2010-04-09 Thread Tobias Ivarsson
I definitely agree that limiting or paging a set of results is probably not
very useful without some sort of sorting. The (only) benefit of pushing
sorting to the client is that the client might be able to filter the result
further before sorting it. Since sorting is generally the most expensive
operation it should be done as late as possible. However the idea of
semi-sorting, to get only one page of sorted results at each request, that
was mentioned in some thread yesterday sounds quite compelling.

I agree that an equivalent of LIMIT, OFFSET and ORDER BY is a good target.

As to indexing: the structure of the graph IS the index to a large extent.
This means that a well designed graph would often not need paging if the
traversal is done right. There are however some cases where this is hard to
accomplish and we need to work on supporting those cases better.

Remember that a Graph Database is NOT a Relational Database. A lot of the
ideas people have about databases are based on their knowledge of Relational
Databases. I understand that it can be hard, but if that baggage could be
left at the door it would make things a lot easier. Nobody is saying that
Relational Databases are dead (except for some publicity stunts) far from
it! What we (and a lot of other people) are saying is that the age of "one
database to rule them all" is over. Different problems are best solved with
different kinds of databases, RDBMSes are great at some, K/V stores some,
and Graph Databases are great for some. Then there are some problems that
are best solved with a combination of two or more (kinds of) databases,
where each database brings its own strengths to the table, and is used only
for the things it is good at.


That's enough deviation from the topic, my conclusions remain the same as
they were before this discussion started, I will state them in as few words
as possible and in bullet point form to convey them as clearly as I can:
* The REST API will probably need result set limiting or pagination.
* Limiting and pagination will require (server side) sorting
* Sorting can be better implemented if it's implemented in the core of the
traversal framework
* Limiting / Pagination can be deferred for a while until we know what it
needs to look like (from looking at actual uses)

▶ **TASK STATEMENT**: Continue the mailing-list post about paging and sorting graph database results from where it stops.

▶ **DATA EXTRACT**:
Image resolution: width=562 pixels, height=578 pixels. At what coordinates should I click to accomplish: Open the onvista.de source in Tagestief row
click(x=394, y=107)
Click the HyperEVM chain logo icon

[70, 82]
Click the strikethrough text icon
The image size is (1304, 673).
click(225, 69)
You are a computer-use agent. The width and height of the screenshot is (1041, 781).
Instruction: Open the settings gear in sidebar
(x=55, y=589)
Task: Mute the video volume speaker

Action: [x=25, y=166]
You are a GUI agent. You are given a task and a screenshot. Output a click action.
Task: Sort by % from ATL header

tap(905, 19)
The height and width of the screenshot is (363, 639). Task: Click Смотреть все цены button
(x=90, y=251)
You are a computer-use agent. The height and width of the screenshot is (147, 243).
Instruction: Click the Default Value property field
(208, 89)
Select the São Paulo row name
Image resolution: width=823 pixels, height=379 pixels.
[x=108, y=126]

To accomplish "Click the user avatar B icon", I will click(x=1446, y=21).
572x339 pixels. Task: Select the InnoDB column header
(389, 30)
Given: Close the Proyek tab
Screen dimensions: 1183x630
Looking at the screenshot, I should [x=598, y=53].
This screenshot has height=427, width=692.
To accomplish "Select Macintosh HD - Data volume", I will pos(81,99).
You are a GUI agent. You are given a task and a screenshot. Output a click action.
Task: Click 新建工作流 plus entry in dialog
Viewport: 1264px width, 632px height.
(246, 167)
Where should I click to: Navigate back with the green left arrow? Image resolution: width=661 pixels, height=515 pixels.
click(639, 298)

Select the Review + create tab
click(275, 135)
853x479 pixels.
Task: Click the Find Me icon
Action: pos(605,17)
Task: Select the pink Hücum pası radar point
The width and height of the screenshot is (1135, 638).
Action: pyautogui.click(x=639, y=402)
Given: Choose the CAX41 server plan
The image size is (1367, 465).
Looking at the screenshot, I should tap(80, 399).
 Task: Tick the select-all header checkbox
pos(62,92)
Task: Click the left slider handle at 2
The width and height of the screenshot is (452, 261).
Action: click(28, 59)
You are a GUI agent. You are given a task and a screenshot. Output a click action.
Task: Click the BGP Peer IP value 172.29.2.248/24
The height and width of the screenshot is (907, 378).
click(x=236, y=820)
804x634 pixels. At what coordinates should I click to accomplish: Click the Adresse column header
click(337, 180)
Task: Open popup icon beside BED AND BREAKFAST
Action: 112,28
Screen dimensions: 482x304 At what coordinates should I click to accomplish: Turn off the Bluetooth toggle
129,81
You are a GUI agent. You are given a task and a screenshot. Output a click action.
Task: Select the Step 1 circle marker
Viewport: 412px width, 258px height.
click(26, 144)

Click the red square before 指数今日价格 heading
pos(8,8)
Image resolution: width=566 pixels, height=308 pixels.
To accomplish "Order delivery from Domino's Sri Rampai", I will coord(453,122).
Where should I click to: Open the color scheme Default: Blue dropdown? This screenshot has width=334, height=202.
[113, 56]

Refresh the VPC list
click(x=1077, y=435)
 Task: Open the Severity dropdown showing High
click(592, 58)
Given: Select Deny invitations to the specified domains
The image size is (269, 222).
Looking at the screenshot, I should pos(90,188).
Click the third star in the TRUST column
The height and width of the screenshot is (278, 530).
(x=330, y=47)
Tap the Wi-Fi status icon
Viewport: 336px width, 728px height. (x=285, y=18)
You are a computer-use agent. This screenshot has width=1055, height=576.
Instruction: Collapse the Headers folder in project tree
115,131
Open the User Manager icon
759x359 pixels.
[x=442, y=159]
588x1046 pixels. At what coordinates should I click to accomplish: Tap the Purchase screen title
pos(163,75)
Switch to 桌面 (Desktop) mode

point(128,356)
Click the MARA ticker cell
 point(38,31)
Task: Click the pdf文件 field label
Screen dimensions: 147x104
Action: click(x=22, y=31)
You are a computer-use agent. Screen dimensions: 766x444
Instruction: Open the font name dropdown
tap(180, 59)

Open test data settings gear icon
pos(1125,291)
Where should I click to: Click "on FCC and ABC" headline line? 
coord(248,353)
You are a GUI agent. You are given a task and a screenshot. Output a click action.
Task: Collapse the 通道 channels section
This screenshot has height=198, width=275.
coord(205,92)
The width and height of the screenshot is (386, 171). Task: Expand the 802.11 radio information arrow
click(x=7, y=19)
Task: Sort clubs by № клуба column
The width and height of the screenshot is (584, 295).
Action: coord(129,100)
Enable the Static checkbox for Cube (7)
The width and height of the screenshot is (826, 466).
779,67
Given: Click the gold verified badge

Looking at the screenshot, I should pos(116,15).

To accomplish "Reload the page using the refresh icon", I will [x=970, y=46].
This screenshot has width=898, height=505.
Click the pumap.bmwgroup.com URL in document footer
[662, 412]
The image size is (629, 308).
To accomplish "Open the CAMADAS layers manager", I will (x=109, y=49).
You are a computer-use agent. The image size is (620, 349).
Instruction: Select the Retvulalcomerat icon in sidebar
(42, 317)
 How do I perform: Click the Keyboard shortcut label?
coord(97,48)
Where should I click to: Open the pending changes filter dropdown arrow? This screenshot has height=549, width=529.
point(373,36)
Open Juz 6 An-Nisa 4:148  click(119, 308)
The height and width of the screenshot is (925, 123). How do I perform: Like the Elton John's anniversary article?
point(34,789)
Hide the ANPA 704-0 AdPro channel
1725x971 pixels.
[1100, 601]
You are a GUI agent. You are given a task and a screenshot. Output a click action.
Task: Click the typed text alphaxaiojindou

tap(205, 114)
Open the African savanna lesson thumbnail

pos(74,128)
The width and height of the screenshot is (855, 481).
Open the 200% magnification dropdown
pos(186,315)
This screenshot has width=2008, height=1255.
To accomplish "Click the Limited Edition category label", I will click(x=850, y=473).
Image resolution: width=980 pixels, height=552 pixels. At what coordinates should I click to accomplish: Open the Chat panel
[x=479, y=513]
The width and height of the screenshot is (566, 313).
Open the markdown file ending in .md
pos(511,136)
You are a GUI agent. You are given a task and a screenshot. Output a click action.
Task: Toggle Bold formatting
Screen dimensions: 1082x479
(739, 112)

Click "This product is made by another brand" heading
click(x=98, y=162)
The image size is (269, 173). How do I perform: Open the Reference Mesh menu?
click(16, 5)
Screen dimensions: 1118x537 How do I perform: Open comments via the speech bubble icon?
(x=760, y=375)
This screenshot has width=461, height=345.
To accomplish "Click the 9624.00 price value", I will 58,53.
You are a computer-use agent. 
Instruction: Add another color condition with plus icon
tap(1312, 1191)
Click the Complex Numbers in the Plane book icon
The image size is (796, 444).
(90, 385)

▶ **REPLY**:
* (Server side) Sorting can be deferred until we need it for limiting /
pagination

Peace,
Tobias

On Thu, Apr 8, 2010 at 10:17 PM, Michael Ludwig  wrote:

> Tobias Ivarsson schrieb am 08.04.2010 um 18:23:27 (+0200)
> [Re: [Neo] Traversers in the REST API]:
>
> > On Wed, Apr 7, 2010 at 3:05 PM, Alastair James 
> > wrote:
>
> > > when we start talking about returning 1000s of nodes in JSON over
> > > HTTP just to get the first 10 this is clearly sub-optimal (as I
> > > build websites this is a very common use case). So, as you say,
> > > sorting and limiting can wait, but I suspect the HTTP API would
> > > benefit from offering it. Limiting need not require changes to the
> > > core API, it could be implemented as a second stage in the HTTP API
> > > code prior to output encoding.
> >
> > For paging / limiting: yes, you are absolutely right, this would not
> > effect the core API at all, only the REST API. Limiting/paging is
> > something we would probably add to the REST API before sorting.
>
> Limiting and paging usually go hand in hand with sorting, in my
> experience. Why would anyone want to page through an unsorted
> collection?
>
> > Sorting might be a similar case, but I still think the client would be
> > better fitted to do sorting well.
>
> The server has indexes to support the sorting. (If it doesn't, it has a
> problem anyway.) What does the client have to support sorting? So how
> would it be better fitted to do sorting well?
>
> > But once paging / limiting is added it would be quite natural / useful
> > to add sorting as well. What I want to avoid is keeping state on the
> > server while waiting for the client to request the next page.
>
> If you ensure a binary tree index is used to do the sorting, you should
> be fine.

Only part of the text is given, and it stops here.